> HOW TO COMPLETE THIS TASK: The reply to the records below should contain exactly the lines from the line with "Screen dimensions: 591x394" through the line with "Task: Open the user account icon", and nothing besides.
......
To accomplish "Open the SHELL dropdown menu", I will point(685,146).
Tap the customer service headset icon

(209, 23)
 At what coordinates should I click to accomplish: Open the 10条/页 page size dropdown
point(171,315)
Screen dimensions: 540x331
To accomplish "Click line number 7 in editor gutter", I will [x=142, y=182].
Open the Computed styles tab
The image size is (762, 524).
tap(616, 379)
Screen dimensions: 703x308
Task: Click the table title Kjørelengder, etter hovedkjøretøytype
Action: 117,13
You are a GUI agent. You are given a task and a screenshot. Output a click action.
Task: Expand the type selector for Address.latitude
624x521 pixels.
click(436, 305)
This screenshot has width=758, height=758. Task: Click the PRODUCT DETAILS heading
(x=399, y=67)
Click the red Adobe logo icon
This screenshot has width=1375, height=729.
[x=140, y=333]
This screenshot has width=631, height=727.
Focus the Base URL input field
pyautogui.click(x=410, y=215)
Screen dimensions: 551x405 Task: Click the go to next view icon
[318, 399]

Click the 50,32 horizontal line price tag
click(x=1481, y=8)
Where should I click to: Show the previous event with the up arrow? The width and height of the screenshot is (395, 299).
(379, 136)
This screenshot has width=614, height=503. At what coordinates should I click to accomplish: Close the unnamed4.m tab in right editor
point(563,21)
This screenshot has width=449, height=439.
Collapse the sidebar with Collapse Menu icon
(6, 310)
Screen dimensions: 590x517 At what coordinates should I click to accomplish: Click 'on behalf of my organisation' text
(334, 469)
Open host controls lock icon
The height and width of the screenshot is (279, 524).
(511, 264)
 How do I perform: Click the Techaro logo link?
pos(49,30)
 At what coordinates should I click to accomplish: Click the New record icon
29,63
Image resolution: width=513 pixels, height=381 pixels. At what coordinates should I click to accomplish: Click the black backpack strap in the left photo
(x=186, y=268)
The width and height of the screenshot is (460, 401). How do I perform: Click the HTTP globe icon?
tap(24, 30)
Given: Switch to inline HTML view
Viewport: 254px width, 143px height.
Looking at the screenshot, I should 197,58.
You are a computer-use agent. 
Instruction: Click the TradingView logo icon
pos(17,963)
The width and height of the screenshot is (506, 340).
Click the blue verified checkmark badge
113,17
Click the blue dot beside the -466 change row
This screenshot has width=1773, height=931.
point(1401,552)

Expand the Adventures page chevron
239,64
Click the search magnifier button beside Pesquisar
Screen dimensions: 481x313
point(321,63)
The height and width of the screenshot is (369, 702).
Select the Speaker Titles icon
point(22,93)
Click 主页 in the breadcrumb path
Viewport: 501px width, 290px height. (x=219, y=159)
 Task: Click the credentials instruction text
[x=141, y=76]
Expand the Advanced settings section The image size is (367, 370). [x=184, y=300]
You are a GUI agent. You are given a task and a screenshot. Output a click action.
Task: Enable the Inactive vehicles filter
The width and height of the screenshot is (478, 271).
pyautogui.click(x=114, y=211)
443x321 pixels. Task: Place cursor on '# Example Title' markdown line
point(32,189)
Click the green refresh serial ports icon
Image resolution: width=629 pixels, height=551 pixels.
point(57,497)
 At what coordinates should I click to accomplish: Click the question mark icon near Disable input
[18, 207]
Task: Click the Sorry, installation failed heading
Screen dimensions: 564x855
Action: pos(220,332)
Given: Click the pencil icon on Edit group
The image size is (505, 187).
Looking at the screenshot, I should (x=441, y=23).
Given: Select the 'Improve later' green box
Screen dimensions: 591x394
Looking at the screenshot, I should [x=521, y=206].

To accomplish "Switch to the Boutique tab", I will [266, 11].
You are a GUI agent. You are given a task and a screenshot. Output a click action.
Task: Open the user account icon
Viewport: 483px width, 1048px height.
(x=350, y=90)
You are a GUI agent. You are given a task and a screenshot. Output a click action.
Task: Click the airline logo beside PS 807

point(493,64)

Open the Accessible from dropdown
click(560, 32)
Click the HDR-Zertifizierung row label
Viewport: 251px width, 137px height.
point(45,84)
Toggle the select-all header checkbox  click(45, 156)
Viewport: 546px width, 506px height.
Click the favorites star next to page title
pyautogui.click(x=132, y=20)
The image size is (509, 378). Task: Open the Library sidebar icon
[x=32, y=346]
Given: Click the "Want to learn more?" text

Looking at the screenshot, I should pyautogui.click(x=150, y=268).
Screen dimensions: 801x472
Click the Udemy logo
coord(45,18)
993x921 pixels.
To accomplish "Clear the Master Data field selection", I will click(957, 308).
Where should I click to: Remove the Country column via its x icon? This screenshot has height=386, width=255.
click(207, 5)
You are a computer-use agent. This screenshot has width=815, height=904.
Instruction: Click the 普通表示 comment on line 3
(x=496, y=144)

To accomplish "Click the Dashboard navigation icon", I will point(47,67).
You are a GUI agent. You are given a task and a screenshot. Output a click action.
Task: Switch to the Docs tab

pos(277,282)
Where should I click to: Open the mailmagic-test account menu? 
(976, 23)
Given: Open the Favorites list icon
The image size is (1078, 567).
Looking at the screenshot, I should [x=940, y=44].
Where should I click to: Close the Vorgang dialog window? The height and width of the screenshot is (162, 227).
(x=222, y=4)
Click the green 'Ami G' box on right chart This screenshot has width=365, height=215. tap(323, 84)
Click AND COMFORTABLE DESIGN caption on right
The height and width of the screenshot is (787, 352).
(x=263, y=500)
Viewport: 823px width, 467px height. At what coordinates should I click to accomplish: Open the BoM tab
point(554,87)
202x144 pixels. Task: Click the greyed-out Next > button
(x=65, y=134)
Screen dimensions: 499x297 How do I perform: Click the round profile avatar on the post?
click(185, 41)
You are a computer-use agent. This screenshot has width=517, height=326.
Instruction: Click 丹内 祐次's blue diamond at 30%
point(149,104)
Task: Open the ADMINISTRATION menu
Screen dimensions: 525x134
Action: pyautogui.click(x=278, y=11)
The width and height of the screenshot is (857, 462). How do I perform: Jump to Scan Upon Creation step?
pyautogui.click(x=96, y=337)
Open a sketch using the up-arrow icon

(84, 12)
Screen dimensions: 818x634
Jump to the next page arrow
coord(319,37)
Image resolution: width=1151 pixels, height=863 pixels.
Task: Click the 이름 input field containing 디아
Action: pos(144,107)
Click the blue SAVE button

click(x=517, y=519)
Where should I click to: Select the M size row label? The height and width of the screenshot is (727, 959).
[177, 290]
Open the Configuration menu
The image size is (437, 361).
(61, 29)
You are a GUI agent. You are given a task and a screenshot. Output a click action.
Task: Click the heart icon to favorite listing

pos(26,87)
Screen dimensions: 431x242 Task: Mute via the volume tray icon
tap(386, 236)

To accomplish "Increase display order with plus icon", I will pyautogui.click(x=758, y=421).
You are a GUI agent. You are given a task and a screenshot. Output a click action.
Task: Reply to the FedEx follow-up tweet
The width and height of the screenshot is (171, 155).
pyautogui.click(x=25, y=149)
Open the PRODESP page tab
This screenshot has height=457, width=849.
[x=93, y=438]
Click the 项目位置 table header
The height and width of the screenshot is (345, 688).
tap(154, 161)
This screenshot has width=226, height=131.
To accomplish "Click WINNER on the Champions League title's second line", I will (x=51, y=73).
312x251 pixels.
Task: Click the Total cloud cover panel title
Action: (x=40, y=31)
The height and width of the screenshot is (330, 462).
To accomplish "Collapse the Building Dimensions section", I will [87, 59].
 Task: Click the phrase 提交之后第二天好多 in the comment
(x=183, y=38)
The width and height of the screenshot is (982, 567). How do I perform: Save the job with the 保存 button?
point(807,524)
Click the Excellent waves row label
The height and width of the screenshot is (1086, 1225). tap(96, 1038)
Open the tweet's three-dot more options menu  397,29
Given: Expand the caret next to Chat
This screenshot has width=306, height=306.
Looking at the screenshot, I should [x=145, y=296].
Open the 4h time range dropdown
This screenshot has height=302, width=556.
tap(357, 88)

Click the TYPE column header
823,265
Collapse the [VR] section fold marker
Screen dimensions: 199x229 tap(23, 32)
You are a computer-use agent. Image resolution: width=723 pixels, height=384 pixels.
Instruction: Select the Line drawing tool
......
> YOUR SOLUTION:
Screen dimensions: 591x394
Looking at the screenshot, I should [x=521, y=206].

To accomplish "Switch to the Boutique tab", I will [266, 11].
You are a GUI agent. You are given a task and a screenshot. Output a click action.
Task: Open the user account icon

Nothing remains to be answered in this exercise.